(Supplied text begins)

By Lynda V. Mapes
June 29, 2021
This is shaping up to be a dire summer for fish and trees.
Temperatures in the Columbia and Snake rivers are already within two degrees of the slaughter zone of 2015, when half the sockeye salmon run was lost because of high water temperatures. An estimated 250,000 sockeye died that year long before reaching their spawning grounds.
The sockeye run is at its peak right now just as temperatures hit record highs across Washington state and in Idaho. Spring and summer chinook and steelhead migrating in the rivers also are at risk.
Salmon are cold-water animals. Temperatures above 62 degrees make them more vulnerable to disease, and as temperatures climb higher, they will stop migrating altogether.
The risk of heat stress is present in the mainstem rivers, but also in fish ladders, where salmon will turn around and head back down river if the temperature is higher at the top of the ladder than where they entered it. Cooling water released at the top of the ladders can only do so much as air temperatures reach unprecedented highs.
Water temperatures are already at dangerous levels despite an earlier start to cold-water releases from deep in the Dworshak Dam, on the Clearwater River, upstream of Lower Granite Dam on the Lower Snake River. Nonetheless, temperatures in the tailrace at Lower Granite are still edging above safe levels for salmon and are even hotter downriver.
“We are crossing the line to temperatures that can be disastrous for fish,” said Michele DeHart, manager of the Fish Passage Center, which monitors and studies fish migration in the Columbia and Snake rivers. “I would say the outlook is pretty grim.” Claire McGrath, fisheries biologist for the National Oceanic and Atmospheric Administration based in Portland, said managers are throwing everything they’ve got at the problem — and even mustering trucks to take sockeye out of the Lower Snake River — if they make it to Lower Granite. Instead of migrating naturally in the river, the fish would take the highway to an inland hatchery for spawning.

(Supplied text ends)
(Excerpted records begins)

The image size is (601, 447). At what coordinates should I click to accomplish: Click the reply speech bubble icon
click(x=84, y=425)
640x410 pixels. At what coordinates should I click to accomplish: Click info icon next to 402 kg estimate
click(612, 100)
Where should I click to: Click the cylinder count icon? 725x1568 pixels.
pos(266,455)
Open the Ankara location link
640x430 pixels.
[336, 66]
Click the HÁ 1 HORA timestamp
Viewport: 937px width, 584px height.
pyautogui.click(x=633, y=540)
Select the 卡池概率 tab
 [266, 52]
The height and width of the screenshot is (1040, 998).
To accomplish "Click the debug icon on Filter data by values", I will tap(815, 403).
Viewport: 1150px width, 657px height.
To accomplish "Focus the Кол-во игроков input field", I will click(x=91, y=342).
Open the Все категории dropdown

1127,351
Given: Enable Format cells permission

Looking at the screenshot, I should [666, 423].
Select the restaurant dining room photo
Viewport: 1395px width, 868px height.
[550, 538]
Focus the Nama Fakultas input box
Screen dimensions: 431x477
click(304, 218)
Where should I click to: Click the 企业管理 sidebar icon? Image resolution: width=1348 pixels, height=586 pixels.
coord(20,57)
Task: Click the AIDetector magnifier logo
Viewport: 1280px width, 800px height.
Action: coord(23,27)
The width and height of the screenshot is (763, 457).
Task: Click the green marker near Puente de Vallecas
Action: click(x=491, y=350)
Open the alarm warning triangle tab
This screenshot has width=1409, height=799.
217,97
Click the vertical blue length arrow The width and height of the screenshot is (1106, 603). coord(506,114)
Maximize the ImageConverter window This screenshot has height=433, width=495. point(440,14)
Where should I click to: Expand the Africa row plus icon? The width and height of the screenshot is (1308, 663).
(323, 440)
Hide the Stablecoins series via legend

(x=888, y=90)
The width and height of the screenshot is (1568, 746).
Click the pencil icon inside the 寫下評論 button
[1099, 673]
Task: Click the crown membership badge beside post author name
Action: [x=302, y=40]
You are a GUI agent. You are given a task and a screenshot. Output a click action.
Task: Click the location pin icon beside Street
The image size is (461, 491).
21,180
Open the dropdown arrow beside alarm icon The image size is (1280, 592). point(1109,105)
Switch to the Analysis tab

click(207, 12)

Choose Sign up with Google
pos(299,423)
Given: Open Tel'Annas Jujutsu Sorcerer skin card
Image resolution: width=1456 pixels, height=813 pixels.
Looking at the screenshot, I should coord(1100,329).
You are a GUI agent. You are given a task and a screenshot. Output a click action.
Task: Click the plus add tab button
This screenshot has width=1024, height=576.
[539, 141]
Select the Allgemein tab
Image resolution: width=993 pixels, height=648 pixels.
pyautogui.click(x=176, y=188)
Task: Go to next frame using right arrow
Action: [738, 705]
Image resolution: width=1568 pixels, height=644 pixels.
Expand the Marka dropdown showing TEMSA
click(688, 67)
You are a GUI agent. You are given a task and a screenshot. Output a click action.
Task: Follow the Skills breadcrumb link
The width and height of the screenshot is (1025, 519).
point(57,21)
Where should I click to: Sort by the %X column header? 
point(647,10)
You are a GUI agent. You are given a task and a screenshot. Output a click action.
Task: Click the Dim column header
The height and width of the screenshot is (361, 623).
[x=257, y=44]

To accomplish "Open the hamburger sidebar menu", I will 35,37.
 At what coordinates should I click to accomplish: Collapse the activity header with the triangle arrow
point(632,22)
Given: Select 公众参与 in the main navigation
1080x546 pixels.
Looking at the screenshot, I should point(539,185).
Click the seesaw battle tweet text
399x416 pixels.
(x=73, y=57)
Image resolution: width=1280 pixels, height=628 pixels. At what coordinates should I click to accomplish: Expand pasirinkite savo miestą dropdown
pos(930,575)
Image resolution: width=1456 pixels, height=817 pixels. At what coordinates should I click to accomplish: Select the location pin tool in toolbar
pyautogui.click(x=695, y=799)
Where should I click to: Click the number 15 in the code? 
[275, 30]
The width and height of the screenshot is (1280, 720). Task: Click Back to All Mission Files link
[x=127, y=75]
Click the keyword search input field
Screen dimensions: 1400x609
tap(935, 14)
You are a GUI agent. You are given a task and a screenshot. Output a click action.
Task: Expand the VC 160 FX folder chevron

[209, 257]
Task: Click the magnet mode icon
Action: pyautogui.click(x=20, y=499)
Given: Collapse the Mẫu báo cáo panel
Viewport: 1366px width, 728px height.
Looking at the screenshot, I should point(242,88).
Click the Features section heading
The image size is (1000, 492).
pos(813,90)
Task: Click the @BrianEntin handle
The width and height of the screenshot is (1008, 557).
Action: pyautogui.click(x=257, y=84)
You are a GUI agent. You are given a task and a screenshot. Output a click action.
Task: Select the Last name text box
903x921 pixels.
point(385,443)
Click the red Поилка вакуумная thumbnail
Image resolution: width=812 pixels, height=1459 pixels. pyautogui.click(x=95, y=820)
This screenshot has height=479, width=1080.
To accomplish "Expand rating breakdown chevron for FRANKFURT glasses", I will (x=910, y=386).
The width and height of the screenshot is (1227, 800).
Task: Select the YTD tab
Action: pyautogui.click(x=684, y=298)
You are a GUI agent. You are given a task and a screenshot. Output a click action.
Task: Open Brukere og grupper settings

(Excerpted records ends)

## Work required
Go on with the salmon article from the point where it stops. The stored lines are separate material with no connection to the salmon article.

## Result for this exercise
“Idaho is preparing to move fish, if they have to,” she said adding that very low flows in the Snake River, at 60% of average, are compounding the temperature problem.
Trucking fish obviously is not preferred to natural, in-river migration, McGrath said. “But not at the risk of losing most of the run.”
After the last sockeye meltdown in 2015, the Fish Passage Center concluded in a 2016 memo that a drawdown of the Lower Granite reservoir offers significant potential for reducing the water temperatures at the dam, and possibly contribute to overall lower temperatures at the other downstream Snake River sites.
The idea, so far, has not gained traction.
A GOP Congressman, Mike Simpson of Idaho, has proposed going further, to take out the Lower Snake dams and replace their benefits to boost survival of salmon and steelhead at risk of extinction, a proposal generating plenty of heat of its own.
Trees stressed by heat
Trees are also suffering.
Trees are already stressed after a spring drought. March and April were the fourth driest on record in Washington State since 1895, according to the state Department of Ecology.
Then June — long called Juneuary by locals West of the Cascades for its relentless cool, wet gloom — instead came on hot and dry and now is punishing trees with baking heat.
Hot dry weather pulls water out of trees, and with inadequate moisture in the soil, the interior plumbing of trees ruptures, or cavitates, noted Tom Hinckley, former director for the UW Botanic Gardens’ Center for Urban Horticulture and emeritus professor at the UW School of Environmental and Forest Sciences.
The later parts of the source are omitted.